[Data excerpts]
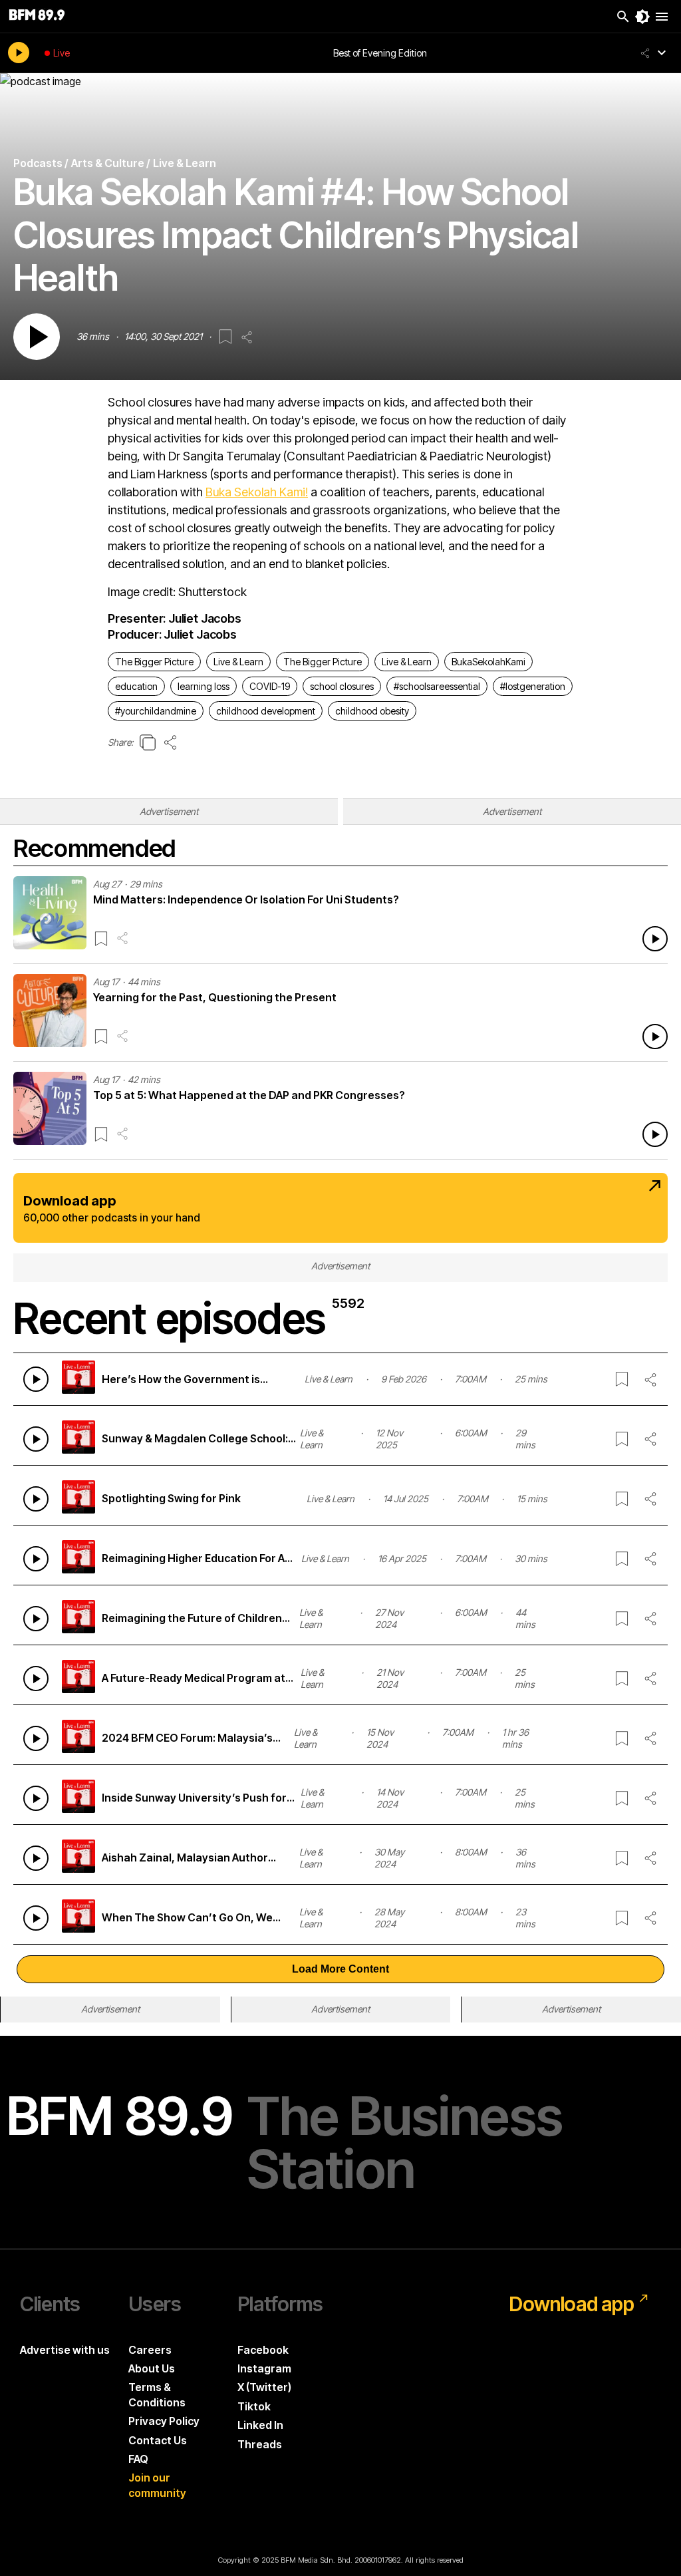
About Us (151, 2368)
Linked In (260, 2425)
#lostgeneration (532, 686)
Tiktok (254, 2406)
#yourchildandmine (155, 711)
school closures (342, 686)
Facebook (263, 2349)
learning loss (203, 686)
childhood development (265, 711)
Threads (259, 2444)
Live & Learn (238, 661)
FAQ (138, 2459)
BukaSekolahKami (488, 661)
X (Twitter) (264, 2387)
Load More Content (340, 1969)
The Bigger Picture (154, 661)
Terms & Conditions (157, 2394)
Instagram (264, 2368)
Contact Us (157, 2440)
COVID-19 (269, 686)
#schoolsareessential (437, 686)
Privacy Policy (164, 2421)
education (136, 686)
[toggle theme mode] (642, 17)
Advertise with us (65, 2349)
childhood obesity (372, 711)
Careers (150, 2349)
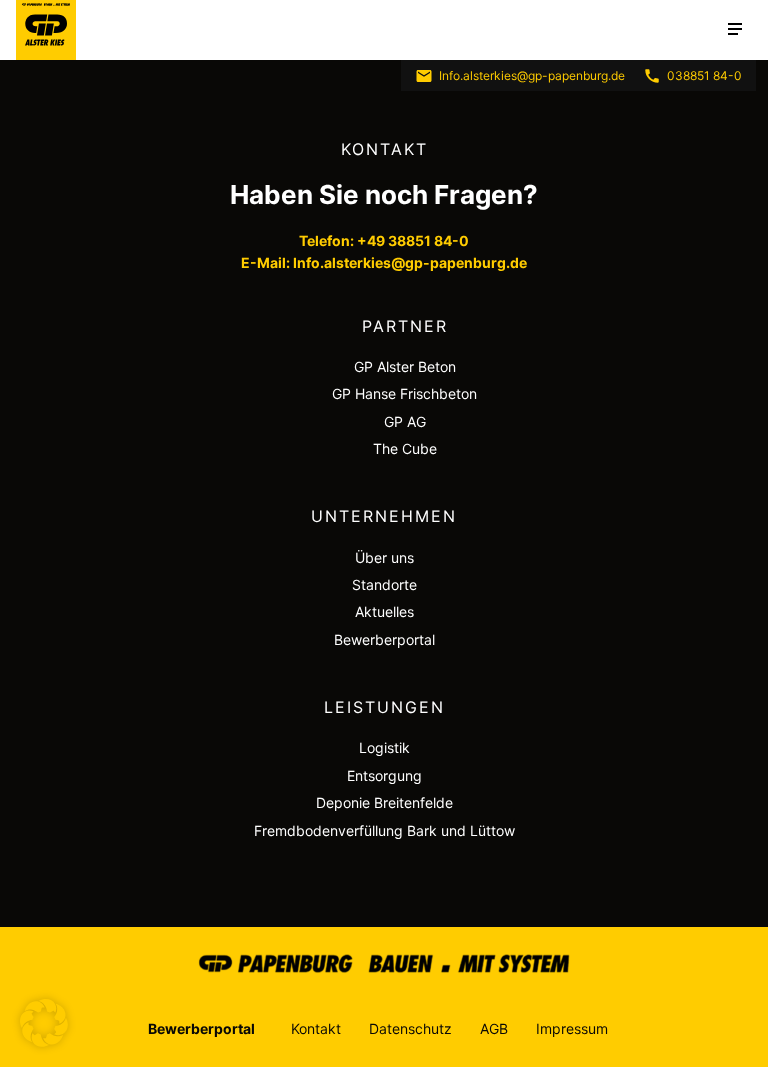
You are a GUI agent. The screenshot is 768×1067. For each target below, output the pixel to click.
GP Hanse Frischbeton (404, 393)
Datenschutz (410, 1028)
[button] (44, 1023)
[/Data excerpts]
[Data excerpts]
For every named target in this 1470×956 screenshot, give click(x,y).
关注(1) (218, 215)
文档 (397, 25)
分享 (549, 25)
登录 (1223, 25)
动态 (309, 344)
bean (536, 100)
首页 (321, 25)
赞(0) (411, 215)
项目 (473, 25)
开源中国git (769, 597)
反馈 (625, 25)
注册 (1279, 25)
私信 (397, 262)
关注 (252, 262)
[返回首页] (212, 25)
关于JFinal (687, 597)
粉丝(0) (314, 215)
[/Data excerpts]
[Data excerpts]
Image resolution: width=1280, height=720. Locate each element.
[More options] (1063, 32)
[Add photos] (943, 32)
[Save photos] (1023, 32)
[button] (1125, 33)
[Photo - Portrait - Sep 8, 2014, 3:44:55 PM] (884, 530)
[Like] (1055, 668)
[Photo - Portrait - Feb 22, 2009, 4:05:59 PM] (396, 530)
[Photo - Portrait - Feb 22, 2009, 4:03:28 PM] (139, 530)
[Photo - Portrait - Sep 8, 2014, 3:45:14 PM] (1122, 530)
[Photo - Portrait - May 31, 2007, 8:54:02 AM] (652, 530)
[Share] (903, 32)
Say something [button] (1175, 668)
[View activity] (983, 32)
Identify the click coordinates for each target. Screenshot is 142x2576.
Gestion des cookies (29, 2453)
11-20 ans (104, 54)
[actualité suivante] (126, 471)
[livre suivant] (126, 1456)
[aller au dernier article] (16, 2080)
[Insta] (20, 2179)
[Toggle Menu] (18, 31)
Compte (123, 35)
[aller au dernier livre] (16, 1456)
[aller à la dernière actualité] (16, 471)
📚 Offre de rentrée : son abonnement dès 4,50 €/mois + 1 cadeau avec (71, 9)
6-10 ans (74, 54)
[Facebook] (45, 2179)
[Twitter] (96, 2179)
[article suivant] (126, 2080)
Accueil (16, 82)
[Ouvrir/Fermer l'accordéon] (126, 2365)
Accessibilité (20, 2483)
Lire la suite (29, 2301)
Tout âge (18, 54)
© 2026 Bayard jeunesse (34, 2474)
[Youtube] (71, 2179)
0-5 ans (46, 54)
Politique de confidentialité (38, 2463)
[/Data excerpts]
=== Your task ===
From the listing above, the lines starting with the one that has "[Photo - Portrait - Sep 8, 2014, 3:45:14" and running through the one that has "[aller à la dernière actualité] (16, 471)" should be copied exactly, ends included.

=== Task answer ===
[Photo - Portrait - Sep 8, 2014, 3:45:14 PM] (1122, 530)
[Photo - Portrait - May 31, 2007, 8:54:02 AM] (652, 530)
[Share] (903, 32)
Say something [button] (1175, 668)
[View activity] (983, 32)
Identify the click coordinates for each target. Screenshot is 142x2576.
Gestion des cookies (29, 2453)
11-20 ans (104, 54)
[actualité suivante] (126, 471)
[livre suivant] (126, 1456)
[aller au dernier article] (16, 2080)
[Insta] (20, 2179)
[Toggle Menu] (18, 31)
Compte (123, 35)
[aller au dernier livre] (16, 1456)
[aller à la dernière actualité] (16, 471)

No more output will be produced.